• [SELECTED PASSAGE]
# Nice Crappie



## bonacci01 (Apr 27, 2012)

Been fishing a local pond lately. Have been getting a few nice 12 " every time I go 









Sent from my DROIDX using Tapatalk 2


----------



## Intimidator (Nov 25, 2008)

bonacci01 said:


> Been fishing a local pond lately. Have been getting a few nice 12 " every time I go
> 
> View attachment 57735
> 
> ...


Nice Crappie, he had his spawning colors on and was ready to go!


----------



## bonacci01 (Apr 27, 2012)

Yeah, they have been super aggressive in the last week. This is my first season crappie fishing, they are fun little fish. I've been keeping an eye trying to snag a 13 " to get a pin  

Sent from my DROIDX using Tapatalk 2


----------



## catfishnut (Dec 23, 2010)

Nice crappie!!!! Good luck on getting that pin!!!

• [SUPPLIED MATERIAL]
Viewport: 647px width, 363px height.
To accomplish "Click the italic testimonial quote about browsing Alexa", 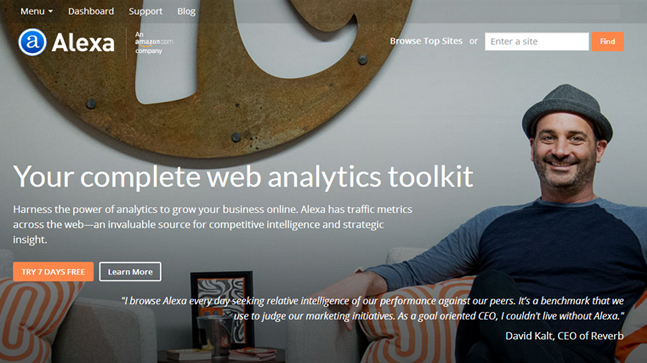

• [GIVEN INSTRUCTION] In the crappie fishing thread, what size crappie is bonacci01 trying to catch to get a pin? The material is separate from the crappie fishing thread.

• [TASK SOLUTION] A 13-inch crappie.